One Thousand White Women, the first book in a three part series, was published in 1998 and received mixed reviews. Some thought it was too raw to accept and others found it possible that the history was the un-sanitized version of the US patriarchal culture. The book series is written in journal format. I loved White Women; although it was violent and tough to read in parts.
The historical fiction series is set in the wild West of 1875. The United States government enacted plans to clear the path for “Manifest Destiny”, the belief that God wills democracy and capitalism to expand westward to the Pacific. As we all know -the native peoples and the open range stood in their way.
The Cheyenne hope to find a way to co-exist with the white men by merging cultures and offer to marry white women. The US government set up a clandestine project, Brides for Indians (BFI) with the intent that the women would “civilize” and teach English to the heathens. Volunteers brides from insane asylums and prisons, women whose crimes generally defined by men, were sent westward. White Women is written as the journal of May Dodd.
The women came to love native life; even with its hardships and dangers. The book ends with a dead-of-night murderous raid by US Infantry on the Cheyenne Indian village setting the stage for the second book, Vengeance of Mothers.
9 March 1876
My name is Meggie Kelly and I take up this pencil with my twin sister, Susie. We have nothing left, less than nothing. The village of our People has been destroyed, all our possessions burned, our friends butchered by the soldiers, our baby daughters gone, frozen to death on an ungodly trek across these rocky mountains . . .

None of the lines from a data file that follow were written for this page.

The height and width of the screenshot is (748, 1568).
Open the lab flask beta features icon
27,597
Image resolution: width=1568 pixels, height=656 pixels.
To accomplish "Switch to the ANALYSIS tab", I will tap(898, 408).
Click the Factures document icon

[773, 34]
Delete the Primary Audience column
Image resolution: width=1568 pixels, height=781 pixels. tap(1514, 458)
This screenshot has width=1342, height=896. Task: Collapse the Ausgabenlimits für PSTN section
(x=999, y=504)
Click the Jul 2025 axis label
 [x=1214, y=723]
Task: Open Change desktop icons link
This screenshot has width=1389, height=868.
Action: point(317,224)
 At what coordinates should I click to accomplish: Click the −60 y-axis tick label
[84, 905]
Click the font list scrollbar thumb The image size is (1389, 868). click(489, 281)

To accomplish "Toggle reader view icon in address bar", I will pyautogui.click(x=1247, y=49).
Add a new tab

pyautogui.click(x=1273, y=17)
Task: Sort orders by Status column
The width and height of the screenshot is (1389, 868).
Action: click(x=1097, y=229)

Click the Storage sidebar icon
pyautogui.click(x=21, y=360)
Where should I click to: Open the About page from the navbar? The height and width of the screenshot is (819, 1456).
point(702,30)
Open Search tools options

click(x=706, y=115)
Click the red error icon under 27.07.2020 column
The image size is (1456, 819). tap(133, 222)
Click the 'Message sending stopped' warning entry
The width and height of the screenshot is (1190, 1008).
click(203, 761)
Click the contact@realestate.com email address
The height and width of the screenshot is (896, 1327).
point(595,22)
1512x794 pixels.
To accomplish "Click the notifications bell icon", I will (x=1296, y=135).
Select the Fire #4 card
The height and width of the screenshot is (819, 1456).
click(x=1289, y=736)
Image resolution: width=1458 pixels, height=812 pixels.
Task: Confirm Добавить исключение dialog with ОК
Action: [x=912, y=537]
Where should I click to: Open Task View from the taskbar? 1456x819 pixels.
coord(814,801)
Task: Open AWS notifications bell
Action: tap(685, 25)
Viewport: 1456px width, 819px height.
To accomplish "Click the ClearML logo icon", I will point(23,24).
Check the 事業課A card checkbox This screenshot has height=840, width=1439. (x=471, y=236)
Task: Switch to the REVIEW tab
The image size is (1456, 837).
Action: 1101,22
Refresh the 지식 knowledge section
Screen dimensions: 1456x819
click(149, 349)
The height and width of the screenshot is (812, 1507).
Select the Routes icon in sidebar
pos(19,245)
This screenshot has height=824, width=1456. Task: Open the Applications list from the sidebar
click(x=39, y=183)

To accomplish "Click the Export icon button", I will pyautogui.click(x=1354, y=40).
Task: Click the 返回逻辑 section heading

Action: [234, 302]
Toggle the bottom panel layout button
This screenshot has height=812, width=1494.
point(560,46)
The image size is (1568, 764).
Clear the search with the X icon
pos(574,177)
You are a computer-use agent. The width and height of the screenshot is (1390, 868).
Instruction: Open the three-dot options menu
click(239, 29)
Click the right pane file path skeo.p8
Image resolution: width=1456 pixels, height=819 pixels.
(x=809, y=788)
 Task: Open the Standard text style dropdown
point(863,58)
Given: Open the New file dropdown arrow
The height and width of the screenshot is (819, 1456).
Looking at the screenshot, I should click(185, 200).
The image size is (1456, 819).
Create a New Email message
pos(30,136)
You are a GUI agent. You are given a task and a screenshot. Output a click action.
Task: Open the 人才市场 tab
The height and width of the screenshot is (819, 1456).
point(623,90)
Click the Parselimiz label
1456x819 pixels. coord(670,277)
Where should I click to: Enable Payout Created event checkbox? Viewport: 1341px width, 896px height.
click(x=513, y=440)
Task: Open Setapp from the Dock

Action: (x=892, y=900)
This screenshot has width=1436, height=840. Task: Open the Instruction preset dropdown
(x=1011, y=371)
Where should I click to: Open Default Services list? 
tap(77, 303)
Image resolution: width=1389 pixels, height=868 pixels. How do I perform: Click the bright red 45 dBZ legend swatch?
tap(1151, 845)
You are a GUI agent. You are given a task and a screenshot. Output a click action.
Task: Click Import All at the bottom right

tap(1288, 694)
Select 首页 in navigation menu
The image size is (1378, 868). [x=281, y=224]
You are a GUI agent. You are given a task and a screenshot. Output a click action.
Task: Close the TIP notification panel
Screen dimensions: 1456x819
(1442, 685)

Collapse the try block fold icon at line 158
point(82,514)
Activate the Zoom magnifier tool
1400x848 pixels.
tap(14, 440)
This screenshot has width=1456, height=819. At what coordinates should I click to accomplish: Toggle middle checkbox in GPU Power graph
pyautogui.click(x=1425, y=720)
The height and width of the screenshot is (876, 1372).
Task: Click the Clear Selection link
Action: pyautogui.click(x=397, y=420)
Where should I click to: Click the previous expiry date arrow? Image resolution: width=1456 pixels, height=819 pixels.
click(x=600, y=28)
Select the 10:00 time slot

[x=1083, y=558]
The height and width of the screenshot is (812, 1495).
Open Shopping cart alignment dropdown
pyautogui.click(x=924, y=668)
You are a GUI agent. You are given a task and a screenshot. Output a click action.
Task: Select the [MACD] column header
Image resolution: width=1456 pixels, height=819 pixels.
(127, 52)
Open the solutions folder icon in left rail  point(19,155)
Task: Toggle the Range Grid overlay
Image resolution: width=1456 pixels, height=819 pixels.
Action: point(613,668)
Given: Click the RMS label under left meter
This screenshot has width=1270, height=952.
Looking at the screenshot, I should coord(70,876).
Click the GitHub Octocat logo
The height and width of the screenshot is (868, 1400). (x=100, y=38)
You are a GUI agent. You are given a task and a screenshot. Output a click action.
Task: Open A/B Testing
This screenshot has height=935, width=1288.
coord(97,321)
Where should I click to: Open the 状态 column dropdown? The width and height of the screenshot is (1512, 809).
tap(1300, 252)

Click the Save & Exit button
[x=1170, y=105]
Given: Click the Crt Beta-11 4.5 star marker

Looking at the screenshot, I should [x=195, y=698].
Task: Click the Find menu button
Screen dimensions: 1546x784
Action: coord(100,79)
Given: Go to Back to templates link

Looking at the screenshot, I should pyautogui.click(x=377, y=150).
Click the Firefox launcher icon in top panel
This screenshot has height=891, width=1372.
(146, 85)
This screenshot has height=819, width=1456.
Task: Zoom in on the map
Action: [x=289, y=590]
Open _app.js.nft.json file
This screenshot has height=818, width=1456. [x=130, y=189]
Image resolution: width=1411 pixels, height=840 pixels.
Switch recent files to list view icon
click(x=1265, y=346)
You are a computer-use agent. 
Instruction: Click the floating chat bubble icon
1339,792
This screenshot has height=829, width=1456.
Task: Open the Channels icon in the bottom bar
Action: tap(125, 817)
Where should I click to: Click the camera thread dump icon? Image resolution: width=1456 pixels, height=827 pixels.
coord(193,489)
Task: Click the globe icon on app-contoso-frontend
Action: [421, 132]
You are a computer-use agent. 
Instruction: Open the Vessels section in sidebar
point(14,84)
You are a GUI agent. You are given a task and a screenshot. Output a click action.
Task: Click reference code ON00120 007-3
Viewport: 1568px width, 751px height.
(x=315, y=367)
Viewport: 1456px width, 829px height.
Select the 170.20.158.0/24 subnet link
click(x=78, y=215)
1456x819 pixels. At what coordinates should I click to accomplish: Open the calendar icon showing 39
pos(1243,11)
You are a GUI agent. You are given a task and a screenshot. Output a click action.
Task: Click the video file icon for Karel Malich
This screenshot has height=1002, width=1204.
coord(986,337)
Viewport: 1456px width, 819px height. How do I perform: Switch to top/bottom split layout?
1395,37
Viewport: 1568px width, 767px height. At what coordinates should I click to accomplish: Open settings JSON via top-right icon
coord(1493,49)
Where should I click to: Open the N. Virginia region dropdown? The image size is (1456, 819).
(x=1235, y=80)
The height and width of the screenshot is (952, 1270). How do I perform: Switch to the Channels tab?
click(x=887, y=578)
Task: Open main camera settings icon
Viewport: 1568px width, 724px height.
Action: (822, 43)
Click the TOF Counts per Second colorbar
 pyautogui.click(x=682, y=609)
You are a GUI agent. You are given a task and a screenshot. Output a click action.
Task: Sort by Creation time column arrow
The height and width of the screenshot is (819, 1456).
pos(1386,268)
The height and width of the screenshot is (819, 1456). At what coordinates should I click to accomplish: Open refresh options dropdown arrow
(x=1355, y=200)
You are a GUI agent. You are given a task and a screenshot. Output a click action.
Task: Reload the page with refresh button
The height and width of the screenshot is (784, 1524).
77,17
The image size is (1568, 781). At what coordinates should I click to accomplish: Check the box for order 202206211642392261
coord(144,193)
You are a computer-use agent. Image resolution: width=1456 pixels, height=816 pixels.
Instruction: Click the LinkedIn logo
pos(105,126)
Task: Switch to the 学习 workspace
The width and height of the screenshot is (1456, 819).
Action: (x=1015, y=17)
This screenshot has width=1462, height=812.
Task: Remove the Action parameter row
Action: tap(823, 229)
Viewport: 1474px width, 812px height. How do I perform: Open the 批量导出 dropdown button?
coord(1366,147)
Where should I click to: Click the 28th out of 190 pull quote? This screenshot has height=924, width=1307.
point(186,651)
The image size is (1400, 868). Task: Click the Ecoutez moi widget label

Vengeance of Mothers finds the survivors of the murderous raid racing into the mountains in the dead of night in the cold brutal winter weather; most barefoot wearing nothing more than their bedclothes. In the first book, we followed the lives of these white brides as they assimilated into native life by reading May Dodd’s journal. In this sequel, we learn that May and her journal did not survive the raid.
The few surviving brides include the fiery red-headed Irish twins, Meggie and Susie Kelly. These intrepid women begin journaling, like May Dodd, with the hopes that their words will survive and the world would not forget them and the other “brides” and mothers. These unwanted castoffs from the white man’s world, now find themselves entangled in the murderous struggle to clear the land of indigenous peoples for the westward advancement of white culture.
The graphic raids on the native villages will break the reader’s heart. The strength of the native peoples to keep trying to maintain their culture is admirable. The depth of depravity at the heart of the United States government’s plan to eradicate a culture, viewed as inferior and uncivilized, is despicable. And the brutal and horrifying actions of the mothers of all tribes to the loss of their beloved children and other family at the hands of the US military is understandable.
As the vanquished mothers are often quoted, “… do not underestimate the wrath of a mother’s vengeance. It is only that which keeps us alive, don’t ya see? We will stay here and fight to the end, because what else is there to do?”
The book is not for the squeamish. I found myself turning away for relief at the times. Always I returned as I felt I owed it to the memory of all women who have been pressed under the power of a patriarchal society.
Strongheart, the final installment to the One Thousand White Women trilogy, will be published April of 2021.